Hin und wieder habe ich Lust, mir einen Western anzuschauen. Das kommt nicht allzu häufig vor, aber man hat ja auch nicht jeden Tag Appetit auf Pizza. Als ich auf diesen Film gestoßen bin, wusste ich gar nichts über ihn, fand aber die Besetzung ziemlich spannend …
Seraphim Falls
1868: Gideon (Pierce Brosnan) campiert in den verschneiten Bergen Nevadas, als plötzlich auf ihn geschossen wird. Im nächsten Moment ist der ehemalige Nordstaatenoffizier auf der Flucht vor seinem früheren Kriegsgegner Carver (Liam Neeson), der vier skrupellose Männer engagiert hat, um Gideon lebendig zu stellen. Eine gnadenlose Jagd beginnt, die von den schneebedeckten Bergen bis tief in die Wüste führt …
Selbst wenn man nicht weiß, dass es sich bei den beiden Männern um ehemalige Offiziere der Bürgerkriegsparteien handelt und der Grund für ihren Streit in jenem Konflikt zu suchen ist, funktioniert der Film tadellos. Getrieben von Hass und der Suche nach Vergeltung ist Carver bereit, über Leichen zu gehen, um seinen Erzfeind zur Strecke zu bringen, und Gideon ist ein mit allen Wassern gewaschener Soldat, der jeden Trick zum Überleben kennt, ein meisterhafter Strategie und Fallensteller, der seinen Verfolgern trotz einer Verletzung und des Verlusts von Pferd und Waffen immer wieder entkommen kann.
Die erste Hälfte des Films von David Von Ancken funktioniert daher wunderbar als wendungsreiches Katz-und-Maus-Spiel, in dem sich die Sympathien nahezu gleichmäßig auf beide Parteien verteilen. Gideon scheint vielleicht etwas fairer als Carver zu sein, der völlig verbissen seinen Gegner jagt, weil er nichts anderes mehr im Leben hat, andererseits umgibt den Nordstaatler ein großes Geheimnis, das man unbedingt ergründen möchte: Was hat er Carver angetan, dass dieser hinter ihm her ist?

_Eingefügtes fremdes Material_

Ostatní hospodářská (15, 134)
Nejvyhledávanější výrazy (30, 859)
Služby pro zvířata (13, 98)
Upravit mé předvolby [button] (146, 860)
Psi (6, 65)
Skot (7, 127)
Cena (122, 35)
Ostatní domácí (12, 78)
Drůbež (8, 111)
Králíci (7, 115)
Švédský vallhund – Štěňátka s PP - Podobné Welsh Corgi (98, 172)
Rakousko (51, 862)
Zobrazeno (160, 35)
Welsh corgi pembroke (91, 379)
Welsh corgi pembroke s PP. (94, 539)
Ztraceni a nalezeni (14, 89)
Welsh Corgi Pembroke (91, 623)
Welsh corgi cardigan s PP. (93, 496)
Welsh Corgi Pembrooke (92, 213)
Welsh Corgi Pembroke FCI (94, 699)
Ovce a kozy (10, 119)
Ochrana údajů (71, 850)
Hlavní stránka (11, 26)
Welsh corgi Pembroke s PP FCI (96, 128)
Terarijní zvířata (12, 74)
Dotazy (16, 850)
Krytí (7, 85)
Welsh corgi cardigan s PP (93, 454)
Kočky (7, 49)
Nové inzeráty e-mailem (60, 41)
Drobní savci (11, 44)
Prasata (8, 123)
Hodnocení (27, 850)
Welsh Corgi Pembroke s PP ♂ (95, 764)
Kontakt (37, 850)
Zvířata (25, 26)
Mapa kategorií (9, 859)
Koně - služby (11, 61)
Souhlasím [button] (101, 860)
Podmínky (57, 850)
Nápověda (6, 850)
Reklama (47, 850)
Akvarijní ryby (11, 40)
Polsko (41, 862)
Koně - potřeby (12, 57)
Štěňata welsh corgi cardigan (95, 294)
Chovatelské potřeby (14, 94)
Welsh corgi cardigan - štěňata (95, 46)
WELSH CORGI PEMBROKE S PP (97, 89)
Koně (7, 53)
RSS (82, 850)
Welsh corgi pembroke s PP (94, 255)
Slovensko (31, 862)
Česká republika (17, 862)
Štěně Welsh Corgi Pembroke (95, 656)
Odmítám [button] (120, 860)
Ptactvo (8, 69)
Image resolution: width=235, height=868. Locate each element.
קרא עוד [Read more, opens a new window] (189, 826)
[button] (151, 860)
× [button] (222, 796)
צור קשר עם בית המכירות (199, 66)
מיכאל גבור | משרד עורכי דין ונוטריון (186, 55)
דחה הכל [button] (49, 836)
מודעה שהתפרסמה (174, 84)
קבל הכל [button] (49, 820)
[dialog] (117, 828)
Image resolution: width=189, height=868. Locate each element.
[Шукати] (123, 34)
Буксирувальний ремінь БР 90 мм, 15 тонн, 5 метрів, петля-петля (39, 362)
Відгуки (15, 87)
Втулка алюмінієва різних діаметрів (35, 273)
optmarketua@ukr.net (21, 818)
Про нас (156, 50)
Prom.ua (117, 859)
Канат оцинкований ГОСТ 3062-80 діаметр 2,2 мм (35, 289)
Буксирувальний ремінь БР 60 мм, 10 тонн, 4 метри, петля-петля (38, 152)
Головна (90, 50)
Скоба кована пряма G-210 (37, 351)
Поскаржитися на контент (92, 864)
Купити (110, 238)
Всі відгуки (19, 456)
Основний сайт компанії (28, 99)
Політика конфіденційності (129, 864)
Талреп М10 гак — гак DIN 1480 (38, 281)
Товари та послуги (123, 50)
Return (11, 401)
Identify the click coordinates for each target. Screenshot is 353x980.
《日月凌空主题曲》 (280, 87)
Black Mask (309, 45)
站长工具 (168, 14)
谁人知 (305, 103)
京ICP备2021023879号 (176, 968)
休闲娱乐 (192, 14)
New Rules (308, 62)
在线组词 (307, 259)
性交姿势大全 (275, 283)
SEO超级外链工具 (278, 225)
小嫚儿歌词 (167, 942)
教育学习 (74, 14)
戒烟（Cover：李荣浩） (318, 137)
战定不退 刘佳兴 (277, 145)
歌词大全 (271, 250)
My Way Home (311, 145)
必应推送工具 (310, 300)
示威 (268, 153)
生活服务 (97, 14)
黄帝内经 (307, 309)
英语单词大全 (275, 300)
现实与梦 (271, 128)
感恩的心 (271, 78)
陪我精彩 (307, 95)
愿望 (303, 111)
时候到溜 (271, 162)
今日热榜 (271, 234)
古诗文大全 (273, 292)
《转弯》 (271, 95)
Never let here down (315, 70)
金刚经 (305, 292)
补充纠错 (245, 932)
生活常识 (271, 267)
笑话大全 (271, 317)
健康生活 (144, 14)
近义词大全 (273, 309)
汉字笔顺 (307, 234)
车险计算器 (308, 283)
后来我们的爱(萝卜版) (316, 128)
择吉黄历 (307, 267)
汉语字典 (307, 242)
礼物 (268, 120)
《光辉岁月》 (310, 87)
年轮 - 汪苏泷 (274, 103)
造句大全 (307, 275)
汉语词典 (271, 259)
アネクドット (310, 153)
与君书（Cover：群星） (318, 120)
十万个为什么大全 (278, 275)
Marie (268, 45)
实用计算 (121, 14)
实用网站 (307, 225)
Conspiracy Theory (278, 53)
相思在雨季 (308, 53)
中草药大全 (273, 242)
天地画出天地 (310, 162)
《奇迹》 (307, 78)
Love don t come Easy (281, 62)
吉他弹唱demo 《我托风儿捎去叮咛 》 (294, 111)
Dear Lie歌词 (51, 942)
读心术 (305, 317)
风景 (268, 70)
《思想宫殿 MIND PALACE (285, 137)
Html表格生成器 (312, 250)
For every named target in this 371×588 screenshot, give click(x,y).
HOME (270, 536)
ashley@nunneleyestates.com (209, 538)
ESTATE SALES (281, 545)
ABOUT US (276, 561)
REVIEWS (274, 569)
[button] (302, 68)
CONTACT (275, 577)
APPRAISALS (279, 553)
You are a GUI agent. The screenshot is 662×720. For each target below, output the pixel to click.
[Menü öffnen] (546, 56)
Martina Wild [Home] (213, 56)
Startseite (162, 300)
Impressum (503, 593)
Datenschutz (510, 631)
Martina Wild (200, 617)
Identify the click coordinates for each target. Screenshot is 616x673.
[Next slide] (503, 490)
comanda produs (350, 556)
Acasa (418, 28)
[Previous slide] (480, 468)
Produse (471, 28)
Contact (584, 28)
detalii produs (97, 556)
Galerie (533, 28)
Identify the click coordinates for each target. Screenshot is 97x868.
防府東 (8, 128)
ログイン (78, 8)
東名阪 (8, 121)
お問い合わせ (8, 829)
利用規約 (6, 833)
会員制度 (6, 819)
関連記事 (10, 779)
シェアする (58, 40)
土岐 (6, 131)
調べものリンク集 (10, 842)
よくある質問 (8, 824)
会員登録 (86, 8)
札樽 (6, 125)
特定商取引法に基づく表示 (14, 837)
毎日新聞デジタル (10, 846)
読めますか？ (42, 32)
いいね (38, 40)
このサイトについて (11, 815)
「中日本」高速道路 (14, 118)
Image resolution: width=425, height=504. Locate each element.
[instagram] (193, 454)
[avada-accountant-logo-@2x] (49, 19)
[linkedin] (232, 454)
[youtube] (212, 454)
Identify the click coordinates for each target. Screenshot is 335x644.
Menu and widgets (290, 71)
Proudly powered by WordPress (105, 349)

Die Antwort erfährt man, nach einigen wahllos eingestreuten, bruchstückhaften Rückblenden in der Form von Alpträumen beider Männer, erst gegen Ende. Spätestens zu diesem Zeitpunkt verschiebt sich der Fokus endgültig auf die Frage, wie sehr wir zulassen wollen, dass die Vergangenheit unser ganzes Leben bestimmt. Carver will Rache für das ihm zugefügte Unrecht, aber je länger die Jagd auf Gideon dauert, desto unschärfer werden die Grenzen zwischen Schuld und Unschuld, desto ähnlicher werden sich die Männer, die beide unter dem Einfluss eines Ereignisses stehen, das ihr Leben für immer verändert hat, weil es ihnen vor Augen geführt hat, wer sie im tiefsten Kern ihres Wesens sind. Im Grunde sind beide auf der Flucht – vor dem Mann, zu dem sie nie werden wollten.
So interessant das Thema auch ist, leider geht der Geschichte in der zweiten Hälfte langsam die Luft aus, und auch der Showdown ist – von einem wunderbaren Auftritt Angelica Houstons einmal abgesehen – ein wenig enttäuschend.